─── Exercise data ───

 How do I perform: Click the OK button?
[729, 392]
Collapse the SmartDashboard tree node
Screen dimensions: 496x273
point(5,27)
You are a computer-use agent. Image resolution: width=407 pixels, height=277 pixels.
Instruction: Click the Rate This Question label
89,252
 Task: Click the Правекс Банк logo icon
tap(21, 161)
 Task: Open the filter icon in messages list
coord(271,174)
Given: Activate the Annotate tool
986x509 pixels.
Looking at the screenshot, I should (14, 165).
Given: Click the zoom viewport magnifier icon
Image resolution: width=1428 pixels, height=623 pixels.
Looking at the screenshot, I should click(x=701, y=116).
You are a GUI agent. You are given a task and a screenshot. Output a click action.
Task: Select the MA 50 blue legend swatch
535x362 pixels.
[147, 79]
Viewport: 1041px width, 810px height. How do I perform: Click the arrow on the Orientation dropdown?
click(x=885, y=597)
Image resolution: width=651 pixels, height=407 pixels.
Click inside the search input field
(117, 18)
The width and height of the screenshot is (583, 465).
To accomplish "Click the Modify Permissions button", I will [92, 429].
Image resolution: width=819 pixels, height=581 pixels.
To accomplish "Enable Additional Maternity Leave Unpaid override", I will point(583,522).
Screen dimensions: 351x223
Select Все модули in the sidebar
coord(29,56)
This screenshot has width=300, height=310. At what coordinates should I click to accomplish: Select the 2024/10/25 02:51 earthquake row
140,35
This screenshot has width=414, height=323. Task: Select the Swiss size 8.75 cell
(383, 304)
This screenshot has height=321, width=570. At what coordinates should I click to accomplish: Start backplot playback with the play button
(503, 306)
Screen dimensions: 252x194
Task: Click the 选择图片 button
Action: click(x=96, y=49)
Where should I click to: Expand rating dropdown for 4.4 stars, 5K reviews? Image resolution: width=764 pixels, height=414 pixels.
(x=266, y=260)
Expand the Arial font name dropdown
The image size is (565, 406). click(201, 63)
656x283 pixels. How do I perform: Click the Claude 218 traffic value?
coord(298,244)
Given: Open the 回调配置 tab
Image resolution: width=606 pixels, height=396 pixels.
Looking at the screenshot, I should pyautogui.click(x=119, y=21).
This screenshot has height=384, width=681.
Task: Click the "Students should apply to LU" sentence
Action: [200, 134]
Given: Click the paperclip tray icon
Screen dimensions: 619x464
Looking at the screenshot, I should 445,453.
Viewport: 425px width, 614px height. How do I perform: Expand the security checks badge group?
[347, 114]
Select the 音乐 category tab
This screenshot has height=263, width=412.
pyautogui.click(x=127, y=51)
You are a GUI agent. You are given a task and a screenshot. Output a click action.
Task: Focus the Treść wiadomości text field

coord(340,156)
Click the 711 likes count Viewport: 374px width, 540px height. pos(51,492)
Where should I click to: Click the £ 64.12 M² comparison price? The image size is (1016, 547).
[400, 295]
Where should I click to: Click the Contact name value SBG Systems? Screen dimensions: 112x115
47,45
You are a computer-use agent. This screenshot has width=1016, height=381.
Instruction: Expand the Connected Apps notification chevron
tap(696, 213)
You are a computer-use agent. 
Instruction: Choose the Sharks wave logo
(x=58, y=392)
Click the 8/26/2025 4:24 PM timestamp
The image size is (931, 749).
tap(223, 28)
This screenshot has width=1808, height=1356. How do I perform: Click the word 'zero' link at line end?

───

→ **To do**
Restate the records in full, keeping every word as it is.

→ **Solution for this task**
 How do I perform: Click the OK button?
[729, 392]
Collapse the SmartDashboard tree node
Screen dimensions: 496x273
point(5,27)
You are a computer-use agent. Image resolution: width=407 pixels, height=277 pixels.
Instruction: Click the Rate This Question label
89,252
 Task: Click the Правекс Банк logo icon
tap(21, 161)
 Task: Open the filter icon in messages list
coord(271,174)
Given: Activate the Annotate tool
986x509 pixels.
Looking at the screenshot, I should (14, 165).
Given: Click the zoom viewport magnifier icon
Image resolution: width=1428 pixels, height=623 pixels.
Looking at the screenshot, I should click(x=701, y=116).
You are a GUI agent. You are given a task and a screenshot. Output a click action.
Task: Select the MA 50 blue legend swatch
535x362 pixels.
[147, 79]
Viewport: 1041px width, 810px height. How do I perform: Click the arrow on the Orientation dropdown?
click(x=885, y=597)
Image resolution: width=651 pixels, height=407 pixels.
Click inside the search input field
(117, 18)
The width and height of the screenshot is (583, 465).
To accomplish "Click the Modify Permissions button", I will [92, 429].
Image resolution: width=819 pixels, height=581 pixels.
To accomplish "Enable Additional Maternity Leave Unpaid override", I will point(583,522).
Screen dimensions: 351x223
Select Все модули in the sidebar
coord(29,56)
This screenshot has width=300, height=310. At what coordinates should I click to accomplish: Select the 2024/10/25 02:51 earthquake row
140,35
This screenshot has width=414, height=323. Task: Select the Swiss size 8.75 cell
(383, 304)
This screenshot has height=321, width=570. At what coordinates should I click to accomplish: Start backplot playback with the play button
(503, 306)
Screen dimensions: 252x194
Task: Click the 选择图片 button
Action: click(x=96, y=49)
Where should I click to: Expand rating dropdown for 4.4 stars, 5K reviews? Image resolution: width=764 pixels, height=414 pixels.
(x=266, y=260)
Expand the Arial font name dropdown
The image size is (565, 406). click(201, 63)
656x283 pixels. How do I perform: Click the Claude 218 traffic value?
coord(298,244)
Given: Open the 回调配置 tab
Image resolution: width=606 pixels, height=396 pixels.
Looking at the screenshot, I should pyautogui.click(x=119, y=21).
This screenshot has height=384, width=681.
Task: Click the "Students should apply to LU" sentence
Action: [200, 134]
Given: Click the paperclip tray icon
Screen dimensions: 619x464
Looking at the screenshot, I should 445,453.
Viewport: 425px width, 614px height. How do I perform: Expand the security checks badge group?
[347, 114]
Select the 音乐 category tab
This screenshot has height=263, width=412.
pyautogui.click(x=127, y=51)
You are a GUI agent. You are given a task and a screenshot. Output a click action.
Task: Focus the Treść wiadomości text field

coord(340,156)
Click the 711 likes count Viewport: 374px width, 540px height. pos(51,492)
Where should I click to: Click the £ 64.12 M² comparison price? The image size is (1016, 547).
[400, 295]
Where should I click to: Click the Contact name value SBG Systems? Screen dimensions: 112x115
47,45
You are a computer-use agent. This screenshot has width=1016, height=381.
Instruction: Expand the Connected Apps notification chevron
tap(696, 213)
You are a computer-use agent. 
Instruction: Choose the Sharks wave logo
(x=58, y=392)
Click the 8/26/2025 4:24 PM timestamp
The image size is (931, 749).
tap(223, 28)
This screenshot has width=1808, height=1356. How do I perform: Click the word 'zero' link at line end?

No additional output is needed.